Yes, there is always the possibility that his ROM or IWM is also faulty but
we'll see what happens.
Indeed. If it works you know where the fault (probably) is, if it
doesn't, you've not gained any information, but I think it's unliklely
you'll ahve done any damage...
Can you not try the IWM in your working Lisa, or is it not socketed
there? I assume the ROM is different between a machine with a 2/10 I/O
board and an older I/O board + Lisalite, so you can't try that in the
other machine.
I actually took the working PSU in question apart last right and replaced
all six of the old filter capacitors.
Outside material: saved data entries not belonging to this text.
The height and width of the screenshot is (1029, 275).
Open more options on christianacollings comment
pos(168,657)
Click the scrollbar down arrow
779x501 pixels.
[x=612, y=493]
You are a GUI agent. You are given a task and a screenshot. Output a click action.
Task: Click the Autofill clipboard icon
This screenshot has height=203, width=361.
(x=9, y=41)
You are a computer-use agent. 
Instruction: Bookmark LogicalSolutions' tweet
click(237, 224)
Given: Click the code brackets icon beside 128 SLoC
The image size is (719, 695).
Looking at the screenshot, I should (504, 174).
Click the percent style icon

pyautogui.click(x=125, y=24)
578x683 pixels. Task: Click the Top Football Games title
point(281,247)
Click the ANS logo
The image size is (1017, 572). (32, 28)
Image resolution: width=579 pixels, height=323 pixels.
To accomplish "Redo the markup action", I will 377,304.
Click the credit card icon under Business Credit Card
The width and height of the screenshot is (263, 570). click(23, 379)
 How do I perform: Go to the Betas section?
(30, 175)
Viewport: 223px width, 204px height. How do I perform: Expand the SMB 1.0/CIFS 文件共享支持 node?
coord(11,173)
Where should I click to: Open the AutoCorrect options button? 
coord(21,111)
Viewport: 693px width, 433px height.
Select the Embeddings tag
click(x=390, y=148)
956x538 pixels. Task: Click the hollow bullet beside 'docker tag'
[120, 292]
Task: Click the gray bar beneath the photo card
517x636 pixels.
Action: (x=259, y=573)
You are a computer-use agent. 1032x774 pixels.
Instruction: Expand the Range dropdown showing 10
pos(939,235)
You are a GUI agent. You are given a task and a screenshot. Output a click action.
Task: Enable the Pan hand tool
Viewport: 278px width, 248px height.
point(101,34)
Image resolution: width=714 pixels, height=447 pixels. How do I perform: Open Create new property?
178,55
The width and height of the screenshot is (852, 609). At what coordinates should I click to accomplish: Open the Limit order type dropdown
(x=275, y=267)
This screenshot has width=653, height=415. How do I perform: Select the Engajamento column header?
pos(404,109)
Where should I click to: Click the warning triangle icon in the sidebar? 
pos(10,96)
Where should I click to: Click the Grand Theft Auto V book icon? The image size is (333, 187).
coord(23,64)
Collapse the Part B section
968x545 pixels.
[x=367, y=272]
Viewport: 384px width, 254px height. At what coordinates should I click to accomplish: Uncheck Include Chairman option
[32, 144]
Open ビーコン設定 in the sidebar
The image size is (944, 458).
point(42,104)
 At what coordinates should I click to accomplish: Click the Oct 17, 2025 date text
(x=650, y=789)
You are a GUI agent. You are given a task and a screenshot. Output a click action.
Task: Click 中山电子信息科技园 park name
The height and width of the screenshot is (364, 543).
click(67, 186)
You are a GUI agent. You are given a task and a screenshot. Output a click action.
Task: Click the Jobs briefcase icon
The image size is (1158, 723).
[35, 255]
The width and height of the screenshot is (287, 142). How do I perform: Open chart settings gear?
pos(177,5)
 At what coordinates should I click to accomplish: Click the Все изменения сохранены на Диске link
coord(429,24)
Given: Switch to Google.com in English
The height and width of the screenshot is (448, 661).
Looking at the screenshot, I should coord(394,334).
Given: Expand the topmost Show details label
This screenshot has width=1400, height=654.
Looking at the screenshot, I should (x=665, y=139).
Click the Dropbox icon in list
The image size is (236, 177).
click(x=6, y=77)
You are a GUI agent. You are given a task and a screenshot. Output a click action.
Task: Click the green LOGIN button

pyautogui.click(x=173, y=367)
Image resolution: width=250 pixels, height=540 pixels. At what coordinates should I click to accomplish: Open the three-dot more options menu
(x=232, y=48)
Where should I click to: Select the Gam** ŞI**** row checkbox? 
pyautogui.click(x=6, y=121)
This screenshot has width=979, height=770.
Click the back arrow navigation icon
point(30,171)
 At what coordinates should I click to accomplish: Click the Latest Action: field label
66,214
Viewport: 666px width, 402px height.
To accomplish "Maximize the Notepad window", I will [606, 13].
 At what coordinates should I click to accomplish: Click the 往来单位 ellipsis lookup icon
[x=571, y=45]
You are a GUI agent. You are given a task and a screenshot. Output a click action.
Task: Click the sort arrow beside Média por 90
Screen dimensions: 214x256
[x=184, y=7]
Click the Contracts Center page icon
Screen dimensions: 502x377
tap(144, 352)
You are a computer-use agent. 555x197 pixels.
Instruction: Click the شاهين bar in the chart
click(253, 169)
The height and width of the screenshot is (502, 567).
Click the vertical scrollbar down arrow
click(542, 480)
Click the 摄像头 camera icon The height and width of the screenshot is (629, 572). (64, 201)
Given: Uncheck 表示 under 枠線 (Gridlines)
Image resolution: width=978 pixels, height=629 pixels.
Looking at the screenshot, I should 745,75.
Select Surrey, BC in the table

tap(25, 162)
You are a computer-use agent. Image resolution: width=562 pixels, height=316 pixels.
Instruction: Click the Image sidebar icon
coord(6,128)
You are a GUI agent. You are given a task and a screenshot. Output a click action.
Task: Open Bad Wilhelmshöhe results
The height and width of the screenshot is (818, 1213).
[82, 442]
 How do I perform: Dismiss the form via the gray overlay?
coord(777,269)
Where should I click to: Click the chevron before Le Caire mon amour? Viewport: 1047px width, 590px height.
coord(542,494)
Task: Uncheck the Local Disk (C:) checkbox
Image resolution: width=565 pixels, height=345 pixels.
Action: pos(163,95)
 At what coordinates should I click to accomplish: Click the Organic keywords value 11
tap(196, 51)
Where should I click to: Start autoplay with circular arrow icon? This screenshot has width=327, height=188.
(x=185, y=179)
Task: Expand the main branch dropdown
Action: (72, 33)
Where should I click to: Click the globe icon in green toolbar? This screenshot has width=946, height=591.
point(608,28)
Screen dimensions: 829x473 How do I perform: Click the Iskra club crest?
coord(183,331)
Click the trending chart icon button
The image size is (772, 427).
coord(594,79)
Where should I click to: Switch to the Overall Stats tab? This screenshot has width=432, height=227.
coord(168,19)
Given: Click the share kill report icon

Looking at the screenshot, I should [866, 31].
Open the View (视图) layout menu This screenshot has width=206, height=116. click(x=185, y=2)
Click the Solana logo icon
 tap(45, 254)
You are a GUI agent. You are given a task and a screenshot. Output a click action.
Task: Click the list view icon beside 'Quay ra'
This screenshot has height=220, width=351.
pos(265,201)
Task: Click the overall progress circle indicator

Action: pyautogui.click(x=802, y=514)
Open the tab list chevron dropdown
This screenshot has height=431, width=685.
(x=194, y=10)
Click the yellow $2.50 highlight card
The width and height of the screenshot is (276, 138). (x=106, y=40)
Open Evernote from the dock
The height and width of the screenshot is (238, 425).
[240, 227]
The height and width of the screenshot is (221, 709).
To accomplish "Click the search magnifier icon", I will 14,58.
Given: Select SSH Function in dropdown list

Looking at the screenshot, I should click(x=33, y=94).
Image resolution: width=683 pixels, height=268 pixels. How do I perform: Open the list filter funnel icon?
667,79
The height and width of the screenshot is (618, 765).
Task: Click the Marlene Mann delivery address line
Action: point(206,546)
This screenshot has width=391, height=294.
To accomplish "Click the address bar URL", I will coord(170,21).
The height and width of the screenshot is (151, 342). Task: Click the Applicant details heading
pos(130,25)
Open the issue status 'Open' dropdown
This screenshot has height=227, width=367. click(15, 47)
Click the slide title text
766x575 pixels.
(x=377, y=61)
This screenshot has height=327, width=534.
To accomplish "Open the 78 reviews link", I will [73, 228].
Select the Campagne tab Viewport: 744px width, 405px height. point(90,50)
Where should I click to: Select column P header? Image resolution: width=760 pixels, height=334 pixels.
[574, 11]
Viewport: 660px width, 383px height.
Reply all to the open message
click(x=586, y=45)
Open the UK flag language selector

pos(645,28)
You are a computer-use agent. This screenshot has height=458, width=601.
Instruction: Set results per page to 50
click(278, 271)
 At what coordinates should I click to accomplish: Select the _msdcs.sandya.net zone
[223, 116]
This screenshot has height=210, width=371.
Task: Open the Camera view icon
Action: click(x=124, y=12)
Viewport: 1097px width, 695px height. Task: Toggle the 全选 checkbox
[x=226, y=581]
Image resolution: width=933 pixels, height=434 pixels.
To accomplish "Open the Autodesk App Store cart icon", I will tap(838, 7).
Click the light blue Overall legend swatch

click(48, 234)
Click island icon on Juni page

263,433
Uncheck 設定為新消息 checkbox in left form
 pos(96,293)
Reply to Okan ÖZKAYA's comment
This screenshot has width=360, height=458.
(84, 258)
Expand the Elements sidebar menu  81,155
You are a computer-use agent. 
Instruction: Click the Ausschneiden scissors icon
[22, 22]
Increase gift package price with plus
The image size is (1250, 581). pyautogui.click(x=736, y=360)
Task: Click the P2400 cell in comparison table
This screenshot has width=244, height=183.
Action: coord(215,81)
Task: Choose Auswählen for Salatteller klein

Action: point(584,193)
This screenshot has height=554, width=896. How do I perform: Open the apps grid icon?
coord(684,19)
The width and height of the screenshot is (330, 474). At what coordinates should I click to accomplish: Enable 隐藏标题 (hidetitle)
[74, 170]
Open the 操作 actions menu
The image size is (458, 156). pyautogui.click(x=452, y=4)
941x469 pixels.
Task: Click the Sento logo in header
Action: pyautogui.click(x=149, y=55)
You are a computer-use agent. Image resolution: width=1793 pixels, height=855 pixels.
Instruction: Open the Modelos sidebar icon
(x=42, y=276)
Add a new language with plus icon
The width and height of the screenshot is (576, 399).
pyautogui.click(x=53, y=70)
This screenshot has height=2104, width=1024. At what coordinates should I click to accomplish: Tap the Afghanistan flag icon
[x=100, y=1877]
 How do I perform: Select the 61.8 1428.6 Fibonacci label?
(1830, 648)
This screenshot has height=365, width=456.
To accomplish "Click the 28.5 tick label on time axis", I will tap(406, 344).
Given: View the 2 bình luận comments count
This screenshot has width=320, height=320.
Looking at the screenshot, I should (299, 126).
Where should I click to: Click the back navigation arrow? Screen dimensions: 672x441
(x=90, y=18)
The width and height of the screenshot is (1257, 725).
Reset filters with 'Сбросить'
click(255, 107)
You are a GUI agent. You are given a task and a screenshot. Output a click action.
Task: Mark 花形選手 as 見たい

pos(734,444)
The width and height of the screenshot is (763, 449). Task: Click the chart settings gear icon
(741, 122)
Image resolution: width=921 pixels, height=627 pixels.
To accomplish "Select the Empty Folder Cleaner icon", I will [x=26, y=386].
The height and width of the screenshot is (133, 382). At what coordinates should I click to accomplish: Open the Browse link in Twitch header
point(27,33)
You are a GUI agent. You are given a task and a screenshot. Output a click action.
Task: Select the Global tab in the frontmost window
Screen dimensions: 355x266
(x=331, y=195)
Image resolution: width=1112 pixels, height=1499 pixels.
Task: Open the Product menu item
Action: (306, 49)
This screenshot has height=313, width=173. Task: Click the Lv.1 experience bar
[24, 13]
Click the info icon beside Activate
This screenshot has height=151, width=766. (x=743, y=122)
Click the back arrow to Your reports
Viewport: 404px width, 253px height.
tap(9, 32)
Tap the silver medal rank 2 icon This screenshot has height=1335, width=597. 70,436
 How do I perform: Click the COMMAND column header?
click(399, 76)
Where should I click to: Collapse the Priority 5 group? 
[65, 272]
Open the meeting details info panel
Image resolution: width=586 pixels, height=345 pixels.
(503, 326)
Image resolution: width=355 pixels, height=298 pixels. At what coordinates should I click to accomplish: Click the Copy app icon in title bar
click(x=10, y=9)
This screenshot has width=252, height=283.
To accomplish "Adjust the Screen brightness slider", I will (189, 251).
These are the ones I've found tend to
blow and smoke eventually.
There's 'preventibe maintenance' and there's 'need;less component
replacement' :-).
More seriously, I would always replace suspect components if there's a
chanve they will do further damage if they fail (e.g. causing a PSU to
overvoltage.) In the case of an HP120 I repaired a year or so ago, I
repleaced a dodgy-lookingsmoothing capacitor in the PSU becasue it was
aimed straight at the CRT. Had it burst, it would probably have broken
the CRT neck.
But my experience is that capacitors (at least good qualitiy capacitors)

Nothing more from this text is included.